В девять часов утра, в назначенный день, князь Андрей явился в приемную к графу Аракчееву.
Лично князь Андрей не знал Аракчеева и никогда не видал его, но всё, что он знал о нем, мало внушало ему уважения к этому человеку.
«Он – военный министр, доверенное лицо государя императора; никому не должно быть дела до его личных свойств; ему поручено рассмотреть мою записку, следовательно он один и может дать ход ей», думал князь Андрей, дожидаясь в числе многих важных и неважных лиц в приемной графа Аракчеева.
Князь Андрей во время своей, большей частью адъютантской, службы много видел приемных важных лиц и различные характеры этих приемных были для него очень ясны.

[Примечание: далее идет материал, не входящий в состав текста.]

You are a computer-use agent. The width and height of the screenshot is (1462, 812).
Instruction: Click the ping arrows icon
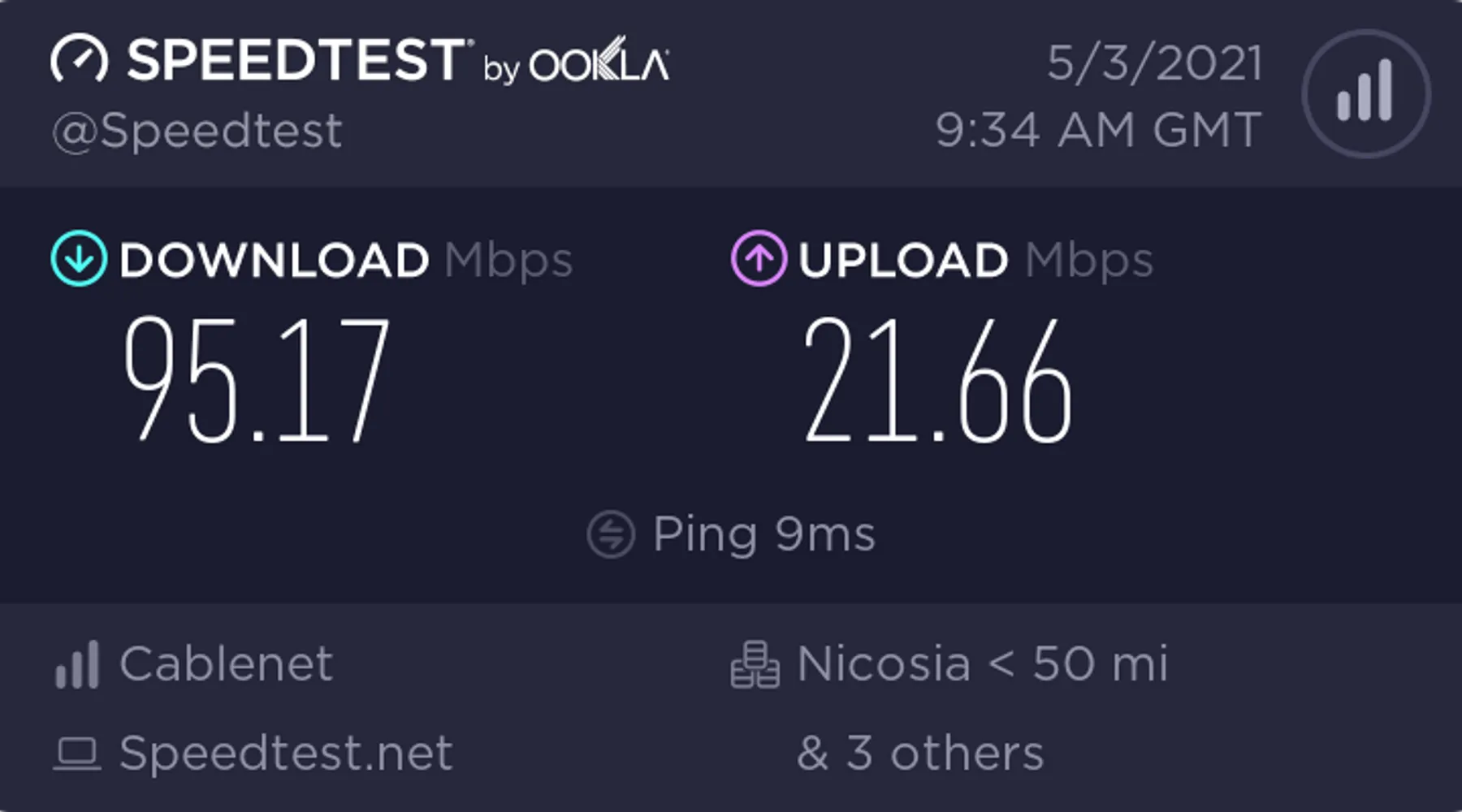(x=611, y=534)
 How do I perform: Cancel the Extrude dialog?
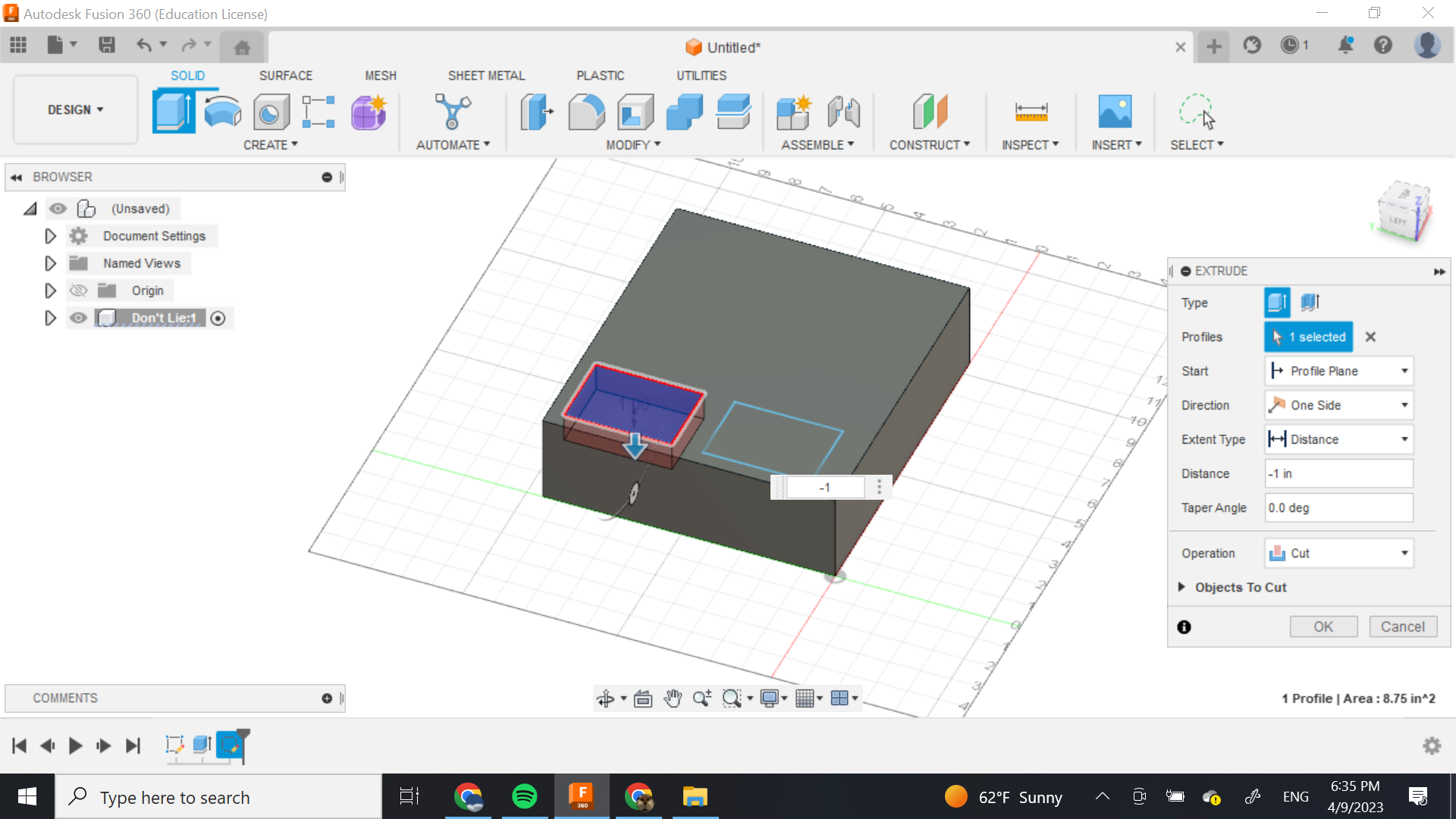click(x=1402, y=626)
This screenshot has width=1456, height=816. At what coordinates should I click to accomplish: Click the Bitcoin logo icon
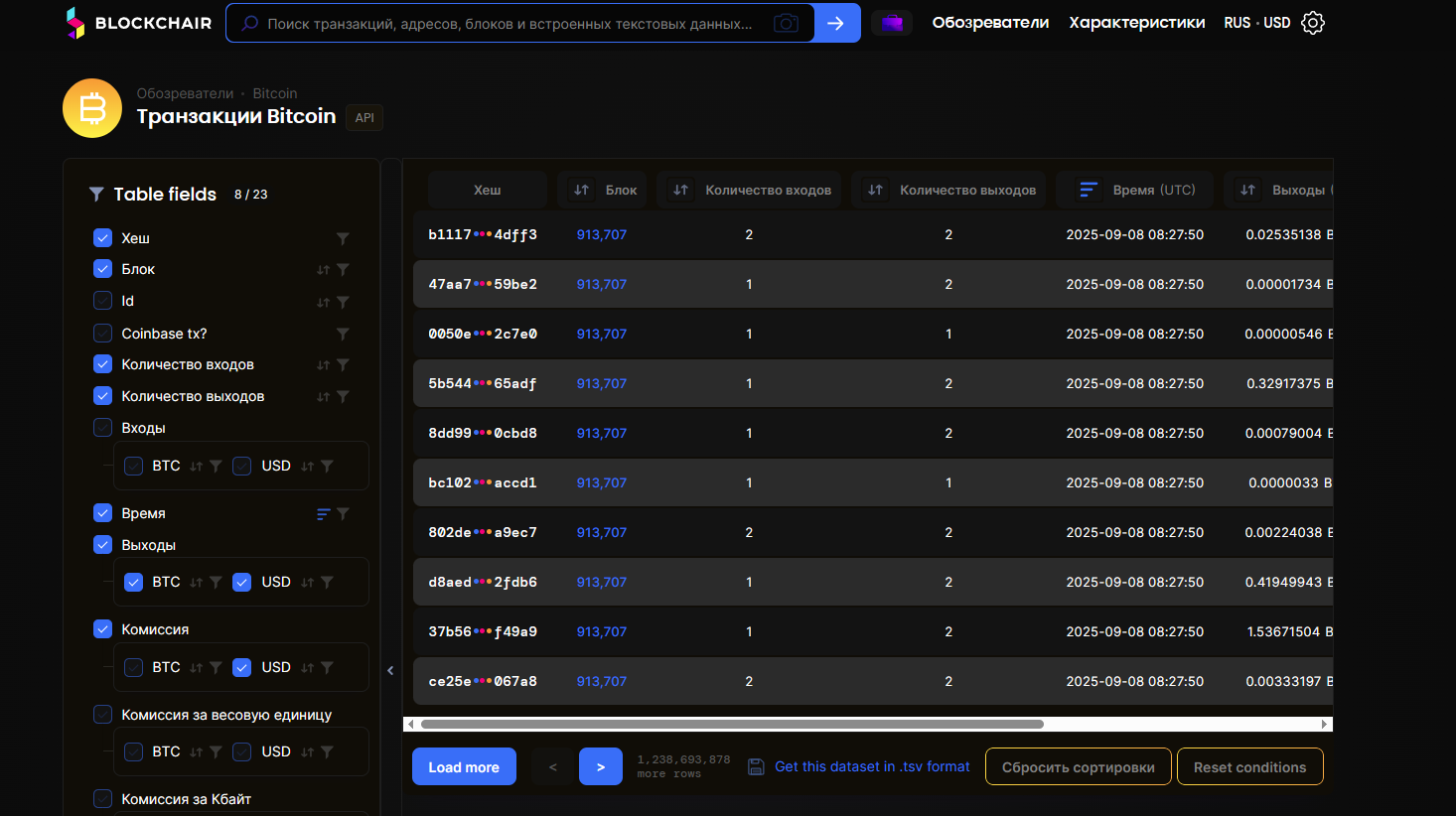pyautogui.click(x=92, y=108)
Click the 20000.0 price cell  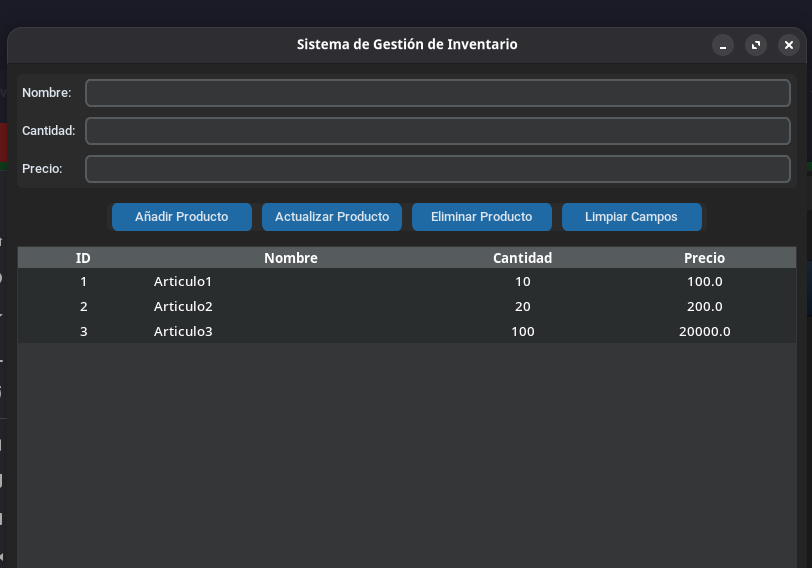coord(704,332)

У графа Аракчеева был совершенно особенный характер приемной. На неважных лицах, ожидающих очереди аудиенции в приемной графа Аракчеева, написано было чувство пристыженности и покорности; на более чиновных лицах выражалось одно общее чувство неловкости, скрытое под личиной развязности и насмешки над собою, над своим положением и над ожидаемым лицом. Иные задумчиво ходили взад и вперед, иные шепчась смеялись, и князь Андрей слышал sobriquet [насмешливое прозвище] Силы Андреича и слова: «дядя задаст», относившиеся к графу Аракчееву. Один генерал (важное лицо) видимо оскорбленный тем, что должен был так долго ждать, сидел перекладывая ноги и презрительно сам с собой улыбаясь.

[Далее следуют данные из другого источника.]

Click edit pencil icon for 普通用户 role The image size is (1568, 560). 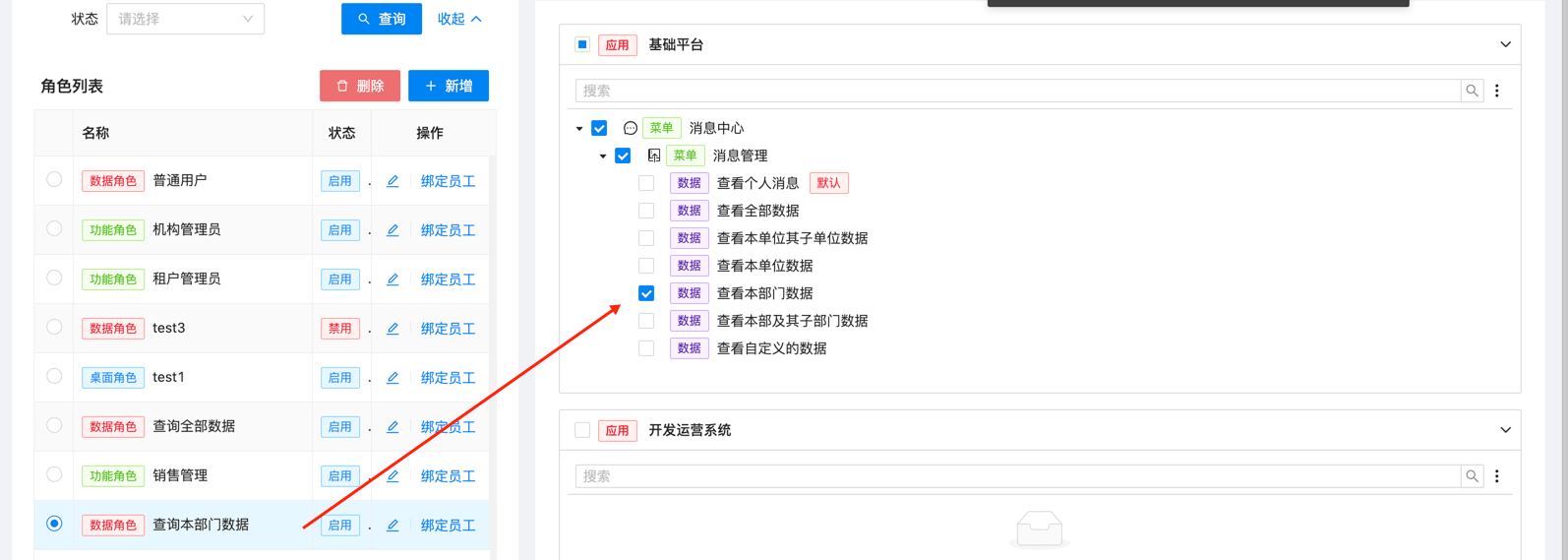tap(392, 181)
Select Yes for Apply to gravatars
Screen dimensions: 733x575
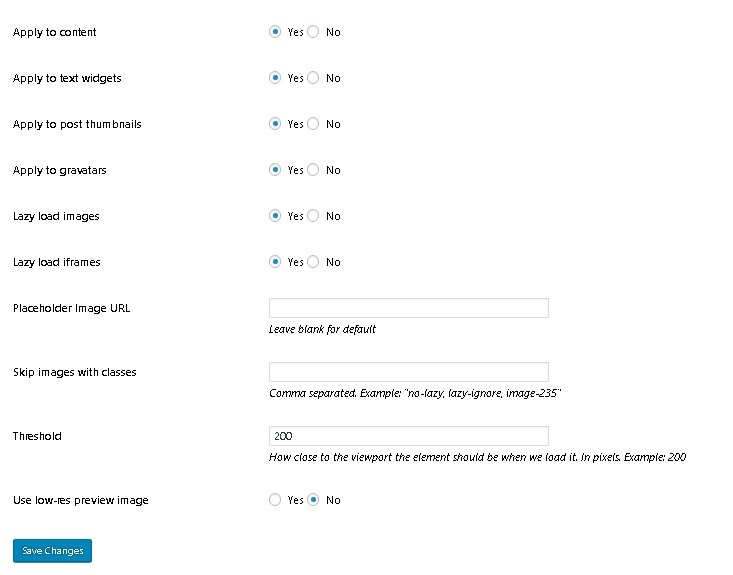click(x=275, y=170)

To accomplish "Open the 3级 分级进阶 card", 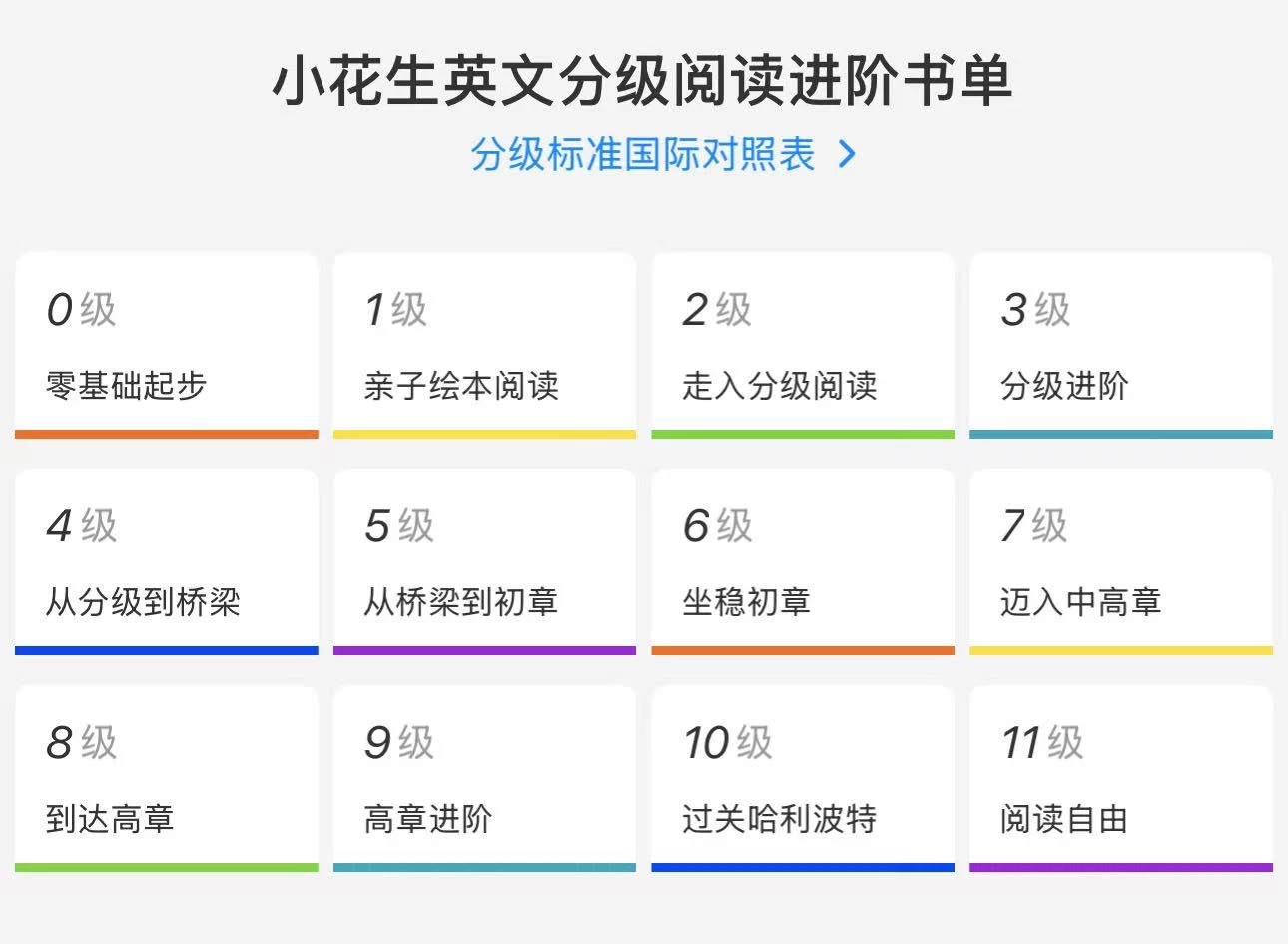I will pyautogui.click(x=1120, y=345).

Но как только растворялась дверь, на всех лицах выражалось мгновенно только одно – страх. Князь Андрей попросил дежурного другой раз доложить о себе, но на него посмотрели с насмешкой и сказали, что его черед придет в свое время. После нескольких лиц, введенных и выведенных адъютантом из кабинета министра, в страшную дверь был впущен офицер, поразивший князя Андрея своим униженным и испуганным видом. Аудиенция офицера продолжалась долго. Вдруг послышались из за двери раскаты неприятного голоса, и бледный офицер, с трясущимися губами, вышел оттуда, и схватив себя за голову, прошел через приемную.
Вслед за тем князь Андрей был подведен к двери, и дежурный шопотом сказал: «направо, к окну».